_Challenge_
Please render the material from its first line through the line containing "Action: (x=1130, y=933)" as a JSON list of strings, one string per line, with blank lines omitted.

_Exercise data_

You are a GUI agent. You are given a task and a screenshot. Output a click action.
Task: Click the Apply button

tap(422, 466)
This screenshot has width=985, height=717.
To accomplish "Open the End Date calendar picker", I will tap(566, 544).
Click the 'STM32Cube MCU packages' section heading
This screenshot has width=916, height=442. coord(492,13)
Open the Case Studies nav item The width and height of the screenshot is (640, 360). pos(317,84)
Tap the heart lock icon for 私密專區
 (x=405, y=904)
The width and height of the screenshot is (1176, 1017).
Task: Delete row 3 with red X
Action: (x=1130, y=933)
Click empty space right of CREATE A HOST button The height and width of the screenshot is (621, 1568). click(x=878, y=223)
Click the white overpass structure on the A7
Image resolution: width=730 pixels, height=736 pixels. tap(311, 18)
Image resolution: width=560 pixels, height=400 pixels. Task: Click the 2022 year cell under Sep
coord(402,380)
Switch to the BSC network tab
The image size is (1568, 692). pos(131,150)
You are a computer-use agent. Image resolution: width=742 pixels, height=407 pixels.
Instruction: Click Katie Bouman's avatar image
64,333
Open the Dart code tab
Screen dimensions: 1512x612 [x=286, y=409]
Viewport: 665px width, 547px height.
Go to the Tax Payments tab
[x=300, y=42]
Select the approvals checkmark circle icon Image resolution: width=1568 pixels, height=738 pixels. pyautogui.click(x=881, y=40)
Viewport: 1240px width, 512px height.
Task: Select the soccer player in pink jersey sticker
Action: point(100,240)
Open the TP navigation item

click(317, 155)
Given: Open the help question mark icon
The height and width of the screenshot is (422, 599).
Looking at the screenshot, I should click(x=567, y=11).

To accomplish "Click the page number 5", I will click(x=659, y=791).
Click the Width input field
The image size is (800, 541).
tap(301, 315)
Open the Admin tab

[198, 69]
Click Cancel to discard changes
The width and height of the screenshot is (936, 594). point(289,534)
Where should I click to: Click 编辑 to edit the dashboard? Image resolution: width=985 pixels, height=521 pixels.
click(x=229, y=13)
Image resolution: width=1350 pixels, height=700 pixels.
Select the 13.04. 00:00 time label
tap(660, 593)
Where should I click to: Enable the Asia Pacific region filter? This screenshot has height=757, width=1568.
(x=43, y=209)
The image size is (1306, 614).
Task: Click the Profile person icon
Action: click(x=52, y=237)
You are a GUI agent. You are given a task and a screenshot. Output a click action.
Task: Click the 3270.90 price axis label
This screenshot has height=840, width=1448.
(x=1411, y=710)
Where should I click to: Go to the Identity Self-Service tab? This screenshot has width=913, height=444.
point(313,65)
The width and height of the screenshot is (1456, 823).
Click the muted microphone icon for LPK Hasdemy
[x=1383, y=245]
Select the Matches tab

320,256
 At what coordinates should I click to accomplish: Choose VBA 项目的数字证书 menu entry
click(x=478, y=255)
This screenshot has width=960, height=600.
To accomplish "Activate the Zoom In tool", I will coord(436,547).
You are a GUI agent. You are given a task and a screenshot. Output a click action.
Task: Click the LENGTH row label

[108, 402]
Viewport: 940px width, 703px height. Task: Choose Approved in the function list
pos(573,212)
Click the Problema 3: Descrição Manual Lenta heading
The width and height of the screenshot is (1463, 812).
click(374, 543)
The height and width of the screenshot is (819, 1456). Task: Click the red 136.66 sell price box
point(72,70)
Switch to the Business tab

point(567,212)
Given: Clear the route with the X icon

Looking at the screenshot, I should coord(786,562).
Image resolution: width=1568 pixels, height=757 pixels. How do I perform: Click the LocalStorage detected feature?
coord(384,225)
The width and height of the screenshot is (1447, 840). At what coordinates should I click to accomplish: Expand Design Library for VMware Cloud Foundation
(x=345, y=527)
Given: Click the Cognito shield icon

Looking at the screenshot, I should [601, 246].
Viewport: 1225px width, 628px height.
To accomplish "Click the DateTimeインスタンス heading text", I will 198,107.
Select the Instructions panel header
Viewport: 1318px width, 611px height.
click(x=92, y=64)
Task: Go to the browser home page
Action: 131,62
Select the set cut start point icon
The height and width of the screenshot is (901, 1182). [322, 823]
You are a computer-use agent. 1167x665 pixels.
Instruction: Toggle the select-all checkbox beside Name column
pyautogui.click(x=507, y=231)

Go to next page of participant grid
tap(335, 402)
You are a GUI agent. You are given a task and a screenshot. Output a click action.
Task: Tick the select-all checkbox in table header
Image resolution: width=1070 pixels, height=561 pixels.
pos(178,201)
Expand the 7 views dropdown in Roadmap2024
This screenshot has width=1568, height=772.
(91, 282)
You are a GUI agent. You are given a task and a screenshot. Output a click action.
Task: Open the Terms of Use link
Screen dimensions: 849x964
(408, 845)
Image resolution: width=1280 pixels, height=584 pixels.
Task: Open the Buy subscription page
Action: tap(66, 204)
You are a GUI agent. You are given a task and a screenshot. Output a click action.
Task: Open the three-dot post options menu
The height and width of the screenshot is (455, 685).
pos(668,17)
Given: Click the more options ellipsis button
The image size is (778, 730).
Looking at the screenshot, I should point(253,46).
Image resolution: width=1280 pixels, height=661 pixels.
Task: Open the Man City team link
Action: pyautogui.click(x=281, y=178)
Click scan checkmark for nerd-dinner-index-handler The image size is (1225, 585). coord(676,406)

_Completed task_
[
  "You are a GUI agent. You are given a task and a screenshot. Output a click action.",
  "Task: Click the Apply button",
  "tap(422, 466)",
  "This screenshot has width=985, height=717.",
  "To accomplish \"Open the End Date calendar picker\", I will tap(566, 544).",
  "Click the 'STM32Cube MCU packages' section heading",
  "This screenshot has width=916, height=442. coord(492,13)",
  "Open the Case Studies nav item The width and height of the screenshot is (640, 360). pos(317,84)",
  "Tap the heart lock icon for 私密專區",
  " (x=405, y=904)",
  "The width and height of the screenshot is (1176, 1017).",
  "Task: Delete row 3 with red X",
  "Action: (x=1130, y=933)"
]